The Panacea Box by Michael Fienen

The Panacea Box by Michael Fienen

No sooner was the sun starting to break light on the horizon, than it was beaming through Brisbane’s window and squarely onto her eyes. The light was deep yellow, that of a star no longer youthful, but rather one that was beginning a slow, cosmic countdown. To the casual observer this light looked quiet warm, but there was no heat to be gleaned from it these recent days. She rolled to her side, shying away, and found herself clutching at the blankets as if to hunt down and kill any unwanted access the cold had to the body that was underneath.

Only moments passed before she reluctantly gave in, pushing herself up and feeling cool morning air creeping around the bed, enveloping her. She looked at the window, a solid pane of inch-thick, transparent synth that retracted up into the wall. Her mother had been here. She knew it because it was the only reason the window would be open. It was dangerous to leave windows open overnight – Iron Wind had been travelling through the region over the past several months, and it wasn’t safe to leave yourself exposed. Her mother didn’t know better any longer, though.

Brisbane slid over to the side of her bed, working her way out as one hand guided her way to a wheeled chair next to the side. It was one of her few precious artifacts, and it was the one reason she was able to remain truly independent. The chair was worn, used beyond ages that she could contemplate. Her fingers traced the small control panel at the end of the armrest, a smooth glass panel that faded into life at her touch. A series of power tubes were mounted to one side, connected by thick, cloth-wrapped cables. A large motor sat in between the wheels and added considerable weight and balance to the chair.

As she settled in to the leathery padded seat of the chair, her nightshirt pulled back to reveal her legs.
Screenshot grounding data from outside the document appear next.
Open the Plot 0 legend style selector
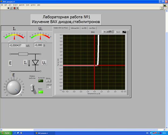Viewport: 168px width, 135px height. [124, 32]
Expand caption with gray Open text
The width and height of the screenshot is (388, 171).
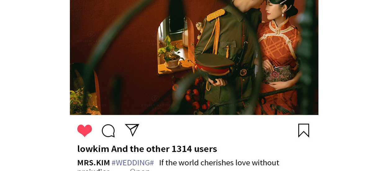click(x=140, y=169)
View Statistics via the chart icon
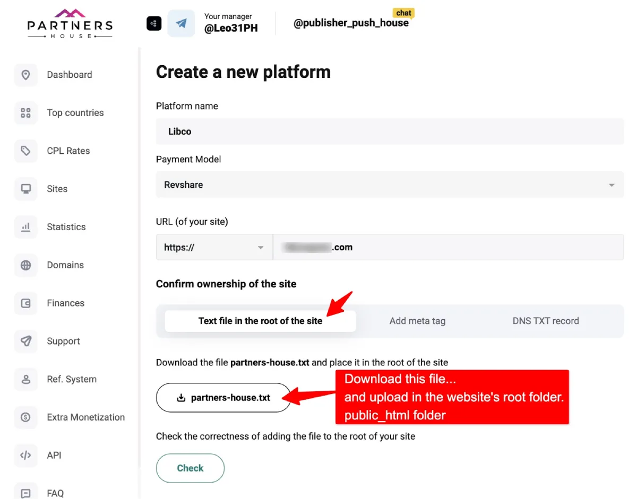 [25, 227]
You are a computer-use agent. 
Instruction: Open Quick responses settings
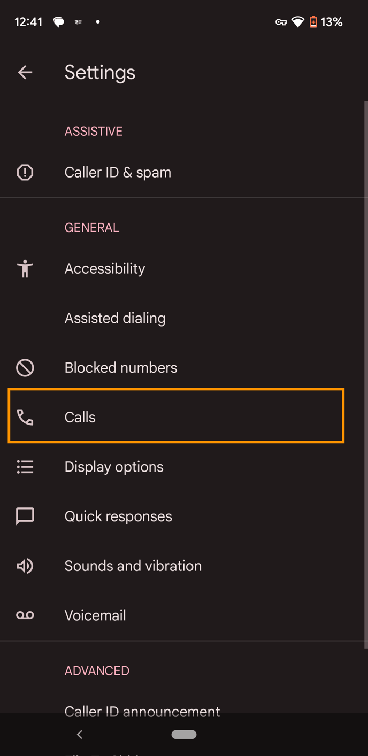[x=118, y=516]
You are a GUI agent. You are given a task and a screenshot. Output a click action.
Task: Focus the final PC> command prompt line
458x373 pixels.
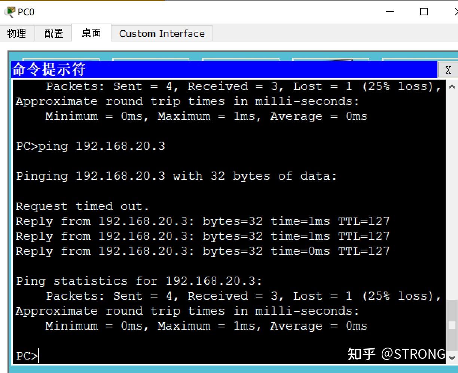point(112,356)
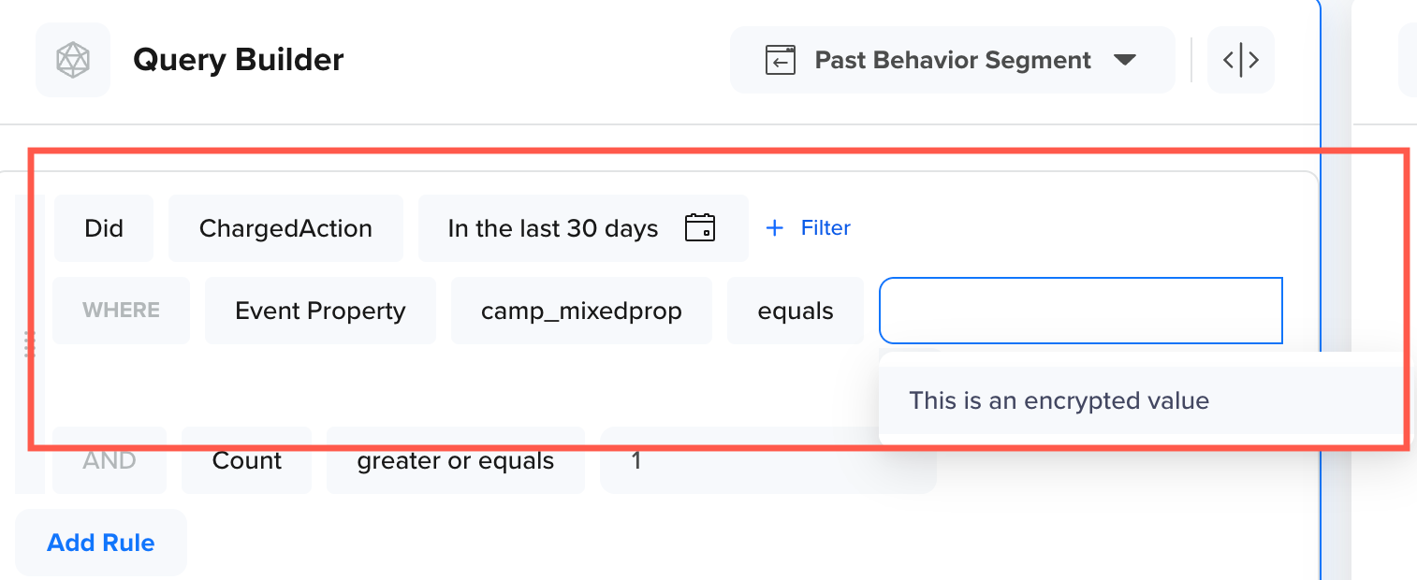This screenshot has height=580, width=1417.
Task: Open the calendar icon beside 'In the last 30 days'
Action: pos(701,227)
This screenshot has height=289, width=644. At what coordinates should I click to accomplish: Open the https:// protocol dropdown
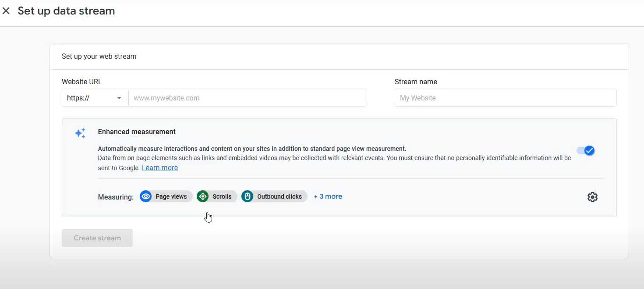[95, 98]
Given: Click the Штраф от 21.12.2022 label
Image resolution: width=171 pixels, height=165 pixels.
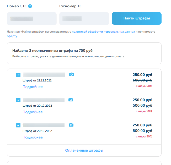Looking at the screenshot, I should click(37, 80).
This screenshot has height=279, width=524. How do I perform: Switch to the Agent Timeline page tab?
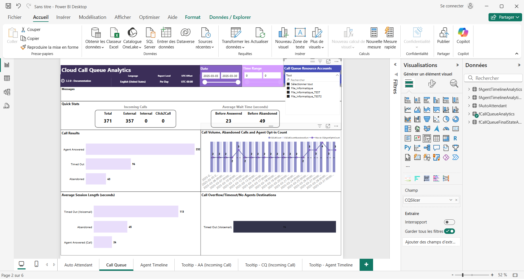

Not really legs at all, at least not by any normal sense of the word. Where a normal person would have two long, strong legs, Brisbane had three. They were triple jointed, but horribly underdeveloped and covered in hard, scaley growths that occasionally pulsed and shifted around the surface of her flesh. They were prehensile to a small degree, but were functionally useless for locomotion. One was twitching.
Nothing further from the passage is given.